Le tourisme littoral pose des problèmes particuliers avec la plaisance, la plongée sous-marine, la pêche (halieutique) et des afflux souvent massifs et saisonniers de touristes.
Le tourisme rural pose des problèmes particuliers, dans des zones ou le foncier est essentiellement privé, et où les animaux domestiques ou les cultures peuvent parfois souffrir de la fréquentation de touristes non formés à la connaissance et au respect de ces éléments de la vie rurale.
Tourisme et chasse. Ces deux pratiques sont souvent source de heurts, et de difficultés en matière de gestion de la sécurité, notamment concernant les promenades en forêt ou en périphérie de forêt en fin d’été et en automne au moment de la chasse.
Le tourisme hivernal avec les sports d’hiver peut aussi générer des impacts environnementaux importants via l’urbanisme touristique, la consommation d’espace, le déboisement pour la création de pistes, le détournement de ressources en eau, par exemple pour alimenter les canons à neige, etc.
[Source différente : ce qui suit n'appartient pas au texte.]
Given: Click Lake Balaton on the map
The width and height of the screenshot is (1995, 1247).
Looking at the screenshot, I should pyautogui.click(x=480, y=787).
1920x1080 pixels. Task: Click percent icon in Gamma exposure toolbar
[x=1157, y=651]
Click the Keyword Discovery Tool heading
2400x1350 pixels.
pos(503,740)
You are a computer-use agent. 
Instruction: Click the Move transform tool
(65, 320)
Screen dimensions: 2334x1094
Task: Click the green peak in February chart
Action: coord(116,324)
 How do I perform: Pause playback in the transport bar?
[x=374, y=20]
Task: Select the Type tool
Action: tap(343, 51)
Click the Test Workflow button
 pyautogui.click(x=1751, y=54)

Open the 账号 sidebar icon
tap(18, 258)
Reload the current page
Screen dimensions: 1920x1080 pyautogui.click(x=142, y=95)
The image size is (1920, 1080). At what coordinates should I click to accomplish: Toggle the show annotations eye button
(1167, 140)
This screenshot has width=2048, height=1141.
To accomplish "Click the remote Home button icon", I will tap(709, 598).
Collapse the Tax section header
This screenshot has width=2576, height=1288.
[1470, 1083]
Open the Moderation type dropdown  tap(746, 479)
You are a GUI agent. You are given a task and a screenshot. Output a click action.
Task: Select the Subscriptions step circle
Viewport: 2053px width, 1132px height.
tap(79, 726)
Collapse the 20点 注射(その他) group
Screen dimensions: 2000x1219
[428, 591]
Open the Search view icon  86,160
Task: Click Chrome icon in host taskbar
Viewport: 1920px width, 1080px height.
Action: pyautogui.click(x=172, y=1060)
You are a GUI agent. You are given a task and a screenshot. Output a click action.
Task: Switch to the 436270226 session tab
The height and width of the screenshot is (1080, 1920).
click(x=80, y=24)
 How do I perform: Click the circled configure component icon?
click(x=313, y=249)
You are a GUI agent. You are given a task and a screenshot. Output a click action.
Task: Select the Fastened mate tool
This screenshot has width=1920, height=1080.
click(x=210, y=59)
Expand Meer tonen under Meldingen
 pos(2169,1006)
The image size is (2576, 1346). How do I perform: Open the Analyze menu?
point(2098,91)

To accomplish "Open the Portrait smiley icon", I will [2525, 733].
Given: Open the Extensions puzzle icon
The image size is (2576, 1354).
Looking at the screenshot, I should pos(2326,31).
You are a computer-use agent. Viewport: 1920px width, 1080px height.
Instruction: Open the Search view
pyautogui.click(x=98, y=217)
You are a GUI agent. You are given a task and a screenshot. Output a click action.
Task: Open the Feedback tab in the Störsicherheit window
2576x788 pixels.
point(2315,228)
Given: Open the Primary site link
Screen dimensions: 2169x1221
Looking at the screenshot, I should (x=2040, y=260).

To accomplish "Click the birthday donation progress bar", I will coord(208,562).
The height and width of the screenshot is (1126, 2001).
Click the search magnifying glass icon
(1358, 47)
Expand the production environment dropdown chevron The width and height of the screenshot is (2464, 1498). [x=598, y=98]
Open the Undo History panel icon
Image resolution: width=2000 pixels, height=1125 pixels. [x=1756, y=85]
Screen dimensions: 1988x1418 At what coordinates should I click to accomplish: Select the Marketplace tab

Enfin, le tourisme implique des déplacements motorisés de plus en plus fréquents, et en particulier en automobile (dont 4×4) et avion, deux moyens de transports qui sont parmi les plus polluants. Le tourisme “classique” augmente la demande en infrastructure et en particulier en parkings, routes et autoroutes dont l’impact en terme de fragmentation écologique ne cesse de croitre, et dont l’impact en terme de roadkill semble pouvoir être très exacerbé par le tourisme. Le tourisme durable cherche à valoriser des transports plus sobres, l’usage du train et du vélo en particulier. Il cherche aussi à valoriser les produits locaux et limiter les infrastructures à fort impact environnemental.